Both Rudolf and Hedwig choose to ignore toxicity that lurks in their home and finds expression occasionally in the troubled behaviour of their children, like the brother who gets perverse joy in locking up his younger sibling, and the daughter who sleepwalks. In sharp contrast to the Höss home is another one that Glazer shares glimpses off, which is some distance from the concentration camp complex and belongs to a Polish family. In one scene, filmed using thermal imaging, the mother of the household rushes out to the balcony to take in the laundry. There are white flecks visible in the darkness and you might think it’s rain — until you remember that this is thermal imagery and just before coming out, she’d shut windows that looked out into the distance where the fires of Auschwitz could be seen burning. The white flecks are ash, the last traces of those being burnt at the concentration camp.    

The Zone of Interest (2023)
The Zone of Interest (2023)

The Zone of Interest is a harrowing watch because of the steely composure with which Glazer shows the human capacity for cruelty. He does this without a single scene of graphic violence. Instead, he sows terror through the outstanding sound design by Johnnie Burn, who has recreated the soundscape and noise of the concentration camp using recorded sounds from the present (rather than dipping into an archive or sound bank). It’s terrifying to think drunk revellers in modern-day Reeperbahn or recordings made during recent riots in Paris could be turned into what we hear in The Zone of Interest. Rarely does a film’s sound design leave you with a desperate need for silence, but thanks to Burn’s brilliant inventiveness, even the most banal sounds feel ambiguous and laced with menace.

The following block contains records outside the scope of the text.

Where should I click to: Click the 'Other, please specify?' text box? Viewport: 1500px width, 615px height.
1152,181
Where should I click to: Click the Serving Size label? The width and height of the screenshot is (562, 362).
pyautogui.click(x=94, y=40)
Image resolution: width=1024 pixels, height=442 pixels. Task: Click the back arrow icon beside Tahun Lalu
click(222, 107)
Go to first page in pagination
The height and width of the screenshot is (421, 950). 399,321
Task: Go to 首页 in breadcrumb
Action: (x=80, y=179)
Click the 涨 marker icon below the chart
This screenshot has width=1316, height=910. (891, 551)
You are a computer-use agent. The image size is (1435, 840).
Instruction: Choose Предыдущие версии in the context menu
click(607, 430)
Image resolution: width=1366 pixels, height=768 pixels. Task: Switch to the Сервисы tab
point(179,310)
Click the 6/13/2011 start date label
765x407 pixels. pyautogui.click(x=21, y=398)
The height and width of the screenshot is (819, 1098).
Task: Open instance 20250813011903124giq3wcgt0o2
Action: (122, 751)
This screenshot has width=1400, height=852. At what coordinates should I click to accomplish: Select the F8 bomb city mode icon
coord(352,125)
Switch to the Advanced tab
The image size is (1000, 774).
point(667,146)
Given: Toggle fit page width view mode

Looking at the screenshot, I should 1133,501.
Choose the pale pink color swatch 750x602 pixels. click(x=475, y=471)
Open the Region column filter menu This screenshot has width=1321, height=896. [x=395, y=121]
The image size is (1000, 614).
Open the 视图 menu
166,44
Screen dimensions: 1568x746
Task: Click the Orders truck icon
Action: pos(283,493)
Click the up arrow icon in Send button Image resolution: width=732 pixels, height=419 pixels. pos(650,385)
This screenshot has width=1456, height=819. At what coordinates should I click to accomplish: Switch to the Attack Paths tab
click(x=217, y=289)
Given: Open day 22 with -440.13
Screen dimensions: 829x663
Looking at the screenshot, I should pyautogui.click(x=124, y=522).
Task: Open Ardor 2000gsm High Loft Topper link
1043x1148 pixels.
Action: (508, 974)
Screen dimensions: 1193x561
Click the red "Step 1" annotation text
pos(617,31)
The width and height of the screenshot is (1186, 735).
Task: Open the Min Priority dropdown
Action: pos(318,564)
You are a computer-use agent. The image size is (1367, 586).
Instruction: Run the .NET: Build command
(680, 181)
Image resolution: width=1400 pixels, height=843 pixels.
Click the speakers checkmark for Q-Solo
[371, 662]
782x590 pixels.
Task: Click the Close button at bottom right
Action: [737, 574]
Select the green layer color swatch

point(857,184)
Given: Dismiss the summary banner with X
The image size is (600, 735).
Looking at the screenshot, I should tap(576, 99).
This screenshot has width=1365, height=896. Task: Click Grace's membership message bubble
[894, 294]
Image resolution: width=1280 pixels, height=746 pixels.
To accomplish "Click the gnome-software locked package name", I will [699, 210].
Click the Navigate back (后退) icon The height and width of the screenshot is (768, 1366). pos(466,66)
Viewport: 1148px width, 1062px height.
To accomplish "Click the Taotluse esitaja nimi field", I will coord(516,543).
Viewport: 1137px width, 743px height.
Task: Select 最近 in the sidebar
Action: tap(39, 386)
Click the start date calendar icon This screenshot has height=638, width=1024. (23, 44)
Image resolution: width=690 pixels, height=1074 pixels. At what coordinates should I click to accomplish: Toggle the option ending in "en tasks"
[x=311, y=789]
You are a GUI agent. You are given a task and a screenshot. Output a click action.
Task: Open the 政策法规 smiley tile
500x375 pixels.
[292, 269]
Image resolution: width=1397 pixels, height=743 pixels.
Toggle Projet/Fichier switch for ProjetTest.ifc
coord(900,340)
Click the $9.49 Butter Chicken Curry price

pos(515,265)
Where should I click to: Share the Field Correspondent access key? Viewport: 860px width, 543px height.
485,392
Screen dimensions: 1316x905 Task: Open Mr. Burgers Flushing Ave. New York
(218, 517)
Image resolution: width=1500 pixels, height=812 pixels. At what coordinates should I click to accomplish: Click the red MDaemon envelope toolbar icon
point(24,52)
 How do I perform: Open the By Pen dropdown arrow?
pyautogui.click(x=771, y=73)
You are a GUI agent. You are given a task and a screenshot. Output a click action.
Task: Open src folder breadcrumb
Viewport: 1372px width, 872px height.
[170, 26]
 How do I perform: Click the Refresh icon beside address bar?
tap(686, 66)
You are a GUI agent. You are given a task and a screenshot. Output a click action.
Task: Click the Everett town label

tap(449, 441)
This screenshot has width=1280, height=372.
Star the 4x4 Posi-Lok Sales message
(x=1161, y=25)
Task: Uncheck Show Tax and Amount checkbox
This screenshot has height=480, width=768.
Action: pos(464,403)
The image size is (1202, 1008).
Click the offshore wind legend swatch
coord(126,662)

The true horror lies of The Zone of Interest in the human ability to normalise evil, like the Höss family do in the film, so that it is a simple, unremarkable and accepted fact of their lives. Glazer’s masterstroke is to make The Zone of Interest seem like an easy watch — what could be unsettling about watching a family’s daily rituals? — only to deliver one of the most unsettling and disturbing films you’ll see.